*** Dataset content Section Begins ***
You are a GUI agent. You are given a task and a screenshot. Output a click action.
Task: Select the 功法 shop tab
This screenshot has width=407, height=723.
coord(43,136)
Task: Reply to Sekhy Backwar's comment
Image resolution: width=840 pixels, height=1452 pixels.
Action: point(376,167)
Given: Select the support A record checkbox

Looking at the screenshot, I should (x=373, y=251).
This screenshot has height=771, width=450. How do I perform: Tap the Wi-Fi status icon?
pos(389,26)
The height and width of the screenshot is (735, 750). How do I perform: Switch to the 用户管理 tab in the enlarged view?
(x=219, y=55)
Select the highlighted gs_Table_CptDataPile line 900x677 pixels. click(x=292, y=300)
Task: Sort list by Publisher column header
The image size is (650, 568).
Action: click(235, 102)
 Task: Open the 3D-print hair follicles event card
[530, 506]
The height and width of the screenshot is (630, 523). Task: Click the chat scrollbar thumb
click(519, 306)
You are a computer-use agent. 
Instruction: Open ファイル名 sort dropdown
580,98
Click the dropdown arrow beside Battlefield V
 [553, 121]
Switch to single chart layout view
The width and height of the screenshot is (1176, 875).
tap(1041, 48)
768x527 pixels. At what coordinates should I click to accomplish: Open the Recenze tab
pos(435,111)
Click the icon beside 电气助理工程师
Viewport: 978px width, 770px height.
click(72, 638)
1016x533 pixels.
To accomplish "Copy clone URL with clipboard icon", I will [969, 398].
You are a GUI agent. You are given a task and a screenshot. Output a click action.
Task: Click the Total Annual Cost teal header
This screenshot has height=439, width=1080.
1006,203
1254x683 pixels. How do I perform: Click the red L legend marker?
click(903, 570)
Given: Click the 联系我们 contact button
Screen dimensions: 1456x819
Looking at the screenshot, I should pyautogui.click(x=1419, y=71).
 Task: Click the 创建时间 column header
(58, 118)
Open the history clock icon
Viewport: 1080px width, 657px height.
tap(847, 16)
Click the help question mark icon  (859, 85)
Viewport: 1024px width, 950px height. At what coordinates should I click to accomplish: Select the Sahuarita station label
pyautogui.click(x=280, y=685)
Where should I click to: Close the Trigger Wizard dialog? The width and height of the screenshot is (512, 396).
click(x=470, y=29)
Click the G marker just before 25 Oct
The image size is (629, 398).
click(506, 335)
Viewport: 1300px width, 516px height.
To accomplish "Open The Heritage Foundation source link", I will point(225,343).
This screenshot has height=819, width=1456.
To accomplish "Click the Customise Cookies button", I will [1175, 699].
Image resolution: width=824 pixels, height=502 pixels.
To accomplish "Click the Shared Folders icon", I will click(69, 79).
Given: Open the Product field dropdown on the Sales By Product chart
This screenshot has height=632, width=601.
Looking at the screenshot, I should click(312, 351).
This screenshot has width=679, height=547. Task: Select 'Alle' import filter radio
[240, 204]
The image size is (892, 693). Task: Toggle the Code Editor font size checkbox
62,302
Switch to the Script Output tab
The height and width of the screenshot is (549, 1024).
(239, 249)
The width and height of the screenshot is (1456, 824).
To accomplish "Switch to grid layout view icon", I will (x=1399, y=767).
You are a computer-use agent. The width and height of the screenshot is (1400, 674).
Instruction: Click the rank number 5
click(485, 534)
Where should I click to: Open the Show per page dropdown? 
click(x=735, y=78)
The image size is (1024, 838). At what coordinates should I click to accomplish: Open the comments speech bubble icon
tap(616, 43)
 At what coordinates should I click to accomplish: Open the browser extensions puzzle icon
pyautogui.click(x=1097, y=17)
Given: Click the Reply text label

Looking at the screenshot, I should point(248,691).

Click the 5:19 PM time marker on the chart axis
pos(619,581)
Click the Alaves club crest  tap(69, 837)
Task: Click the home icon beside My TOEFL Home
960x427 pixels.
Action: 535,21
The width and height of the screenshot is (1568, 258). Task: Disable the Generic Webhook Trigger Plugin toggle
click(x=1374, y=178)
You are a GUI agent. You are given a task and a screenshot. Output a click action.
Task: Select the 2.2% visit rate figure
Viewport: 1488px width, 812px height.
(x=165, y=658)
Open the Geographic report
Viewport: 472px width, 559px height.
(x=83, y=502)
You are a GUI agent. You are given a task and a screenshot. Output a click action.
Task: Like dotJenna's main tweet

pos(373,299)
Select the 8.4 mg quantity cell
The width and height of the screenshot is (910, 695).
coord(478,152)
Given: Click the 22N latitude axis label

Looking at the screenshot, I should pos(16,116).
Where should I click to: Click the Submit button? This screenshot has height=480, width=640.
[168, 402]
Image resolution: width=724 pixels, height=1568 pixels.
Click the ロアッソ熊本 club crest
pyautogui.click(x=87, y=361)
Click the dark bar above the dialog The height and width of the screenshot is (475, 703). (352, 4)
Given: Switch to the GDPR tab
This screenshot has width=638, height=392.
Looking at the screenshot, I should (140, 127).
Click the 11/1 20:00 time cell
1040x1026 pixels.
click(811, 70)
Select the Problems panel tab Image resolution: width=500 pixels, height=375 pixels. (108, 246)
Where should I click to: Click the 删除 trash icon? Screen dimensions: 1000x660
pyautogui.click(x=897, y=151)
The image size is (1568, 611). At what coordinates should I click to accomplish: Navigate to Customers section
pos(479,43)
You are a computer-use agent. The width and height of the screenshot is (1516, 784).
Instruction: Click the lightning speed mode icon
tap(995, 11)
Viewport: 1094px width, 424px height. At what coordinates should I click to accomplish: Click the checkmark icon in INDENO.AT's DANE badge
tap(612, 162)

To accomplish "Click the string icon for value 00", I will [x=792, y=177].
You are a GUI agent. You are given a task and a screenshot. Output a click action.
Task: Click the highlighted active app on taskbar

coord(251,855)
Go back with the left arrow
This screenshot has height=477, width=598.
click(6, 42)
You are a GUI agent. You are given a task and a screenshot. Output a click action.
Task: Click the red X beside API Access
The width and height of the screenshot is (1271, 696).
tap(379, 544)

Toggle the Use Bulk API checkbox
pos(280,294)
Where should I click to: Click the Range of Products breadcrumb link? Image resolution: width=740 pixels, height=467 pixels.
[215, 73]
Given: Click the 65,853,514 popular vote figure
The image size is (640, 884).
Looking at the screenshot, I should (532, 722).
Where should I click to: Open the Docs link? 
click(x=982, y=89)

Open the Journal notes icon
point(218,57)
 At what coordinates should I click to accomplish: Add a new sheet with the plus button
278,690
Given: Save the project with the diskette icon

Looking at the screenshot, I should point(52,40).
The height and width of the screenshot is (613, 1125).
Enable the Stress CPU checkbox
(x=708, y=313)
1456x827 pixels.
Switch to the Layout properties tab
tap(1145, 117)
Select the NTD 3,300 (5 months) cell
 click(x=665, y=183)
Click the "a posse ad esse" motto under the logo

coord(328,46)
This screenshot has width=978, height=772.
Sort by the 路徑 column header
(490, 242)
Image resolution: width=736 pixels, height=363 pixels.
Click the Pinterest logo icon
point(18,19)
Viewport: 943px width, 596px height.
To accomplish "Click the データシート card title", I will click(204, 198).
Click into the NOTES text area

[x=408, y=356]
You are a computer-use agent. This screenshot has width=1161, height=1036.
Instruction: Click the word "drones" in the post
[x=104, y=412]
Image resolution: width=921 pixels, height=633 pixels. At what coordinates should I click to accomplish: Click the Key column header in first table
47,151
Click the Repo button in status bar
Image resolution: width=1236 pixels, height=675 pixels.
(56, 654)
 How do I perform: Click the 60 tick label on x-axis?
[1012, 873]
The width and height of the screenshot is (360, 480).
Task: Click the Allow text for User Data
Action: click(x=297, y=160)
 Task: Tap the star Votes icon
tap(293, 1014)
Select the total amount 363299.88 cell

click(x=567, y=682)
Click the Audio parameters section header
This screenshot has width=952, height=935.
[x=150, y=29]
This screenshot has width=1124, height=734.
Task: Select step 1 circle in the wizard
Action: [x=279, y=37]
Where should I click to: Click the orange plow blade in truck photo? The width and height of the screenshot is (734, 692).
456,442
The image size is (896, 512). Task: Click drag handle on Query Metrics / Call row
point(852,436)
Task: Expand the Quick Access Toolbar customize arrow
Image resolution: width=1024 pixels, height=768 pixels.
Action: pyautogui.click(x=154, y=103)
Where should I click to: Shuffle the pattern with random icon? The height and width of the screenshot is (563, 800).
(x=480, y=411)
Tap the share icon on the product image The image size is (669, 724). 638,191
*** Dataset content Section Ends ***
What is needed – Find the lines above that include the string "figure" and copy them.

Your solution –
Task: Select the 2.2% visit rate figure
Given: Click the 65,853,514 popular vote figure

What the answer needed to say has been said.